> Data lines
┏━━

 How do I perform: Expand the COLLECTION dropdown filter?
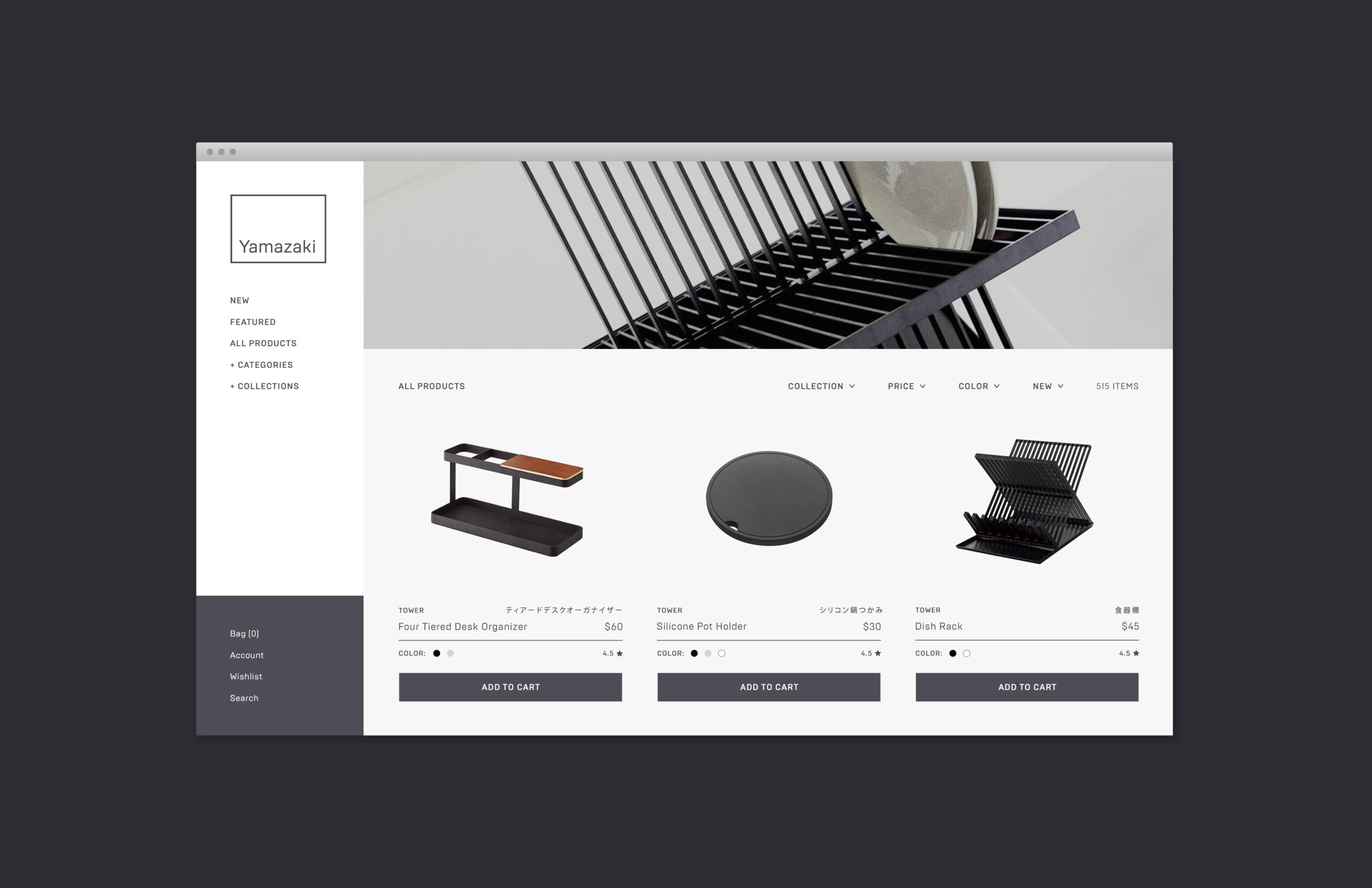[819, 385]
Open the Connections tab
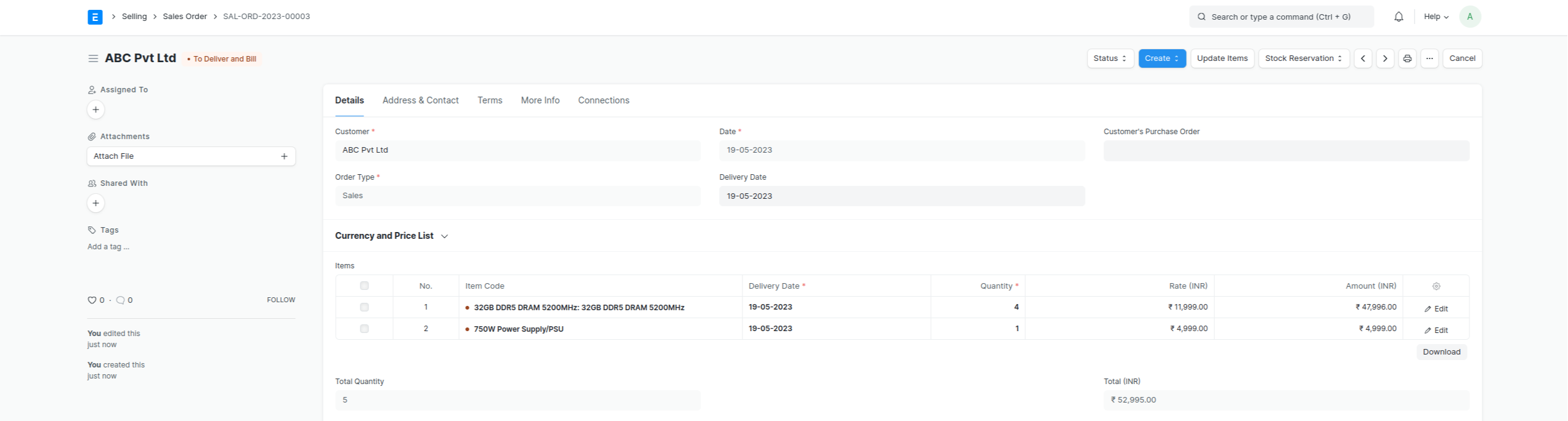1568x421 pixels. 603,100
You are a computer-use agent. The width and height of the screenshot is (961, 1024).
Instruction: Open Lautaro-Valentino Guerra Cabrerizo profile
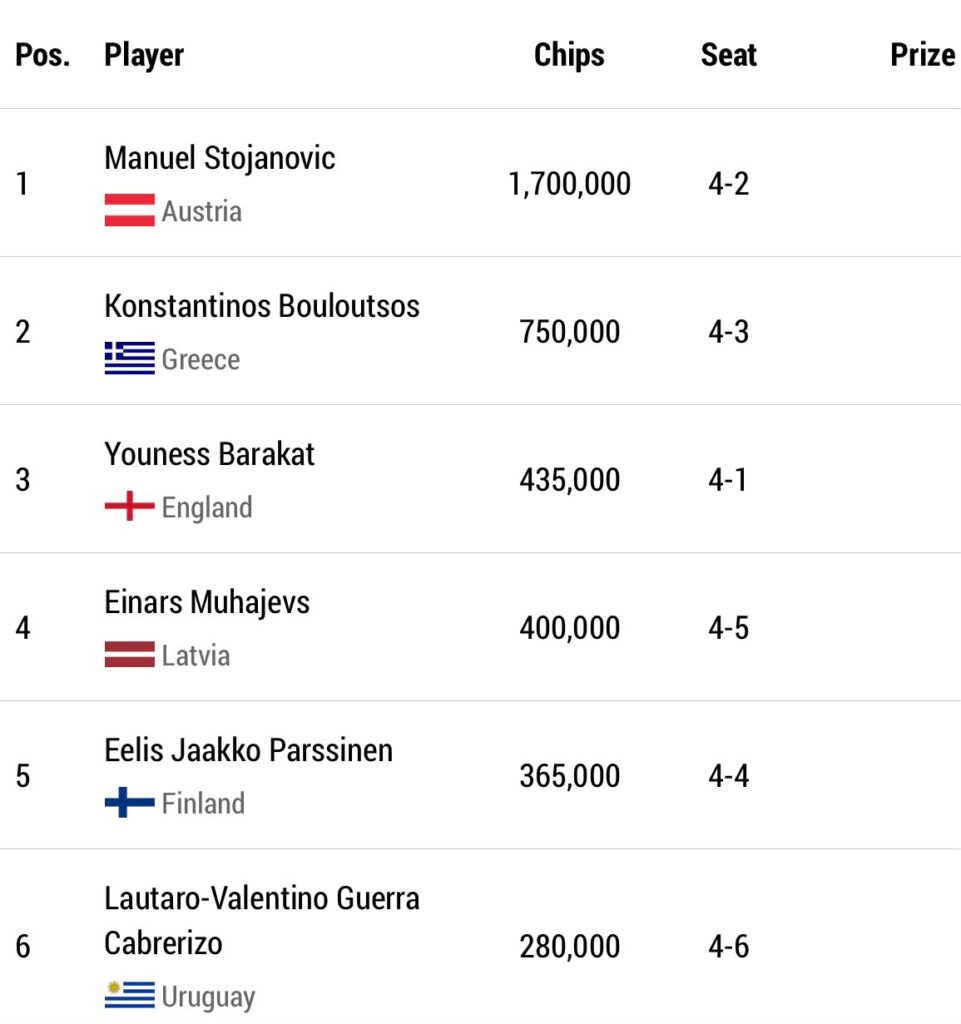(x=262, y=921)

┗━━

> Your objective
Pick out each line of the rows above that contains the string "Open", matching its case, and copy those lines.

> Result
Open the Connections tab
Instruction: Open Lautaro-Valentino Guerra Cabrerizo profile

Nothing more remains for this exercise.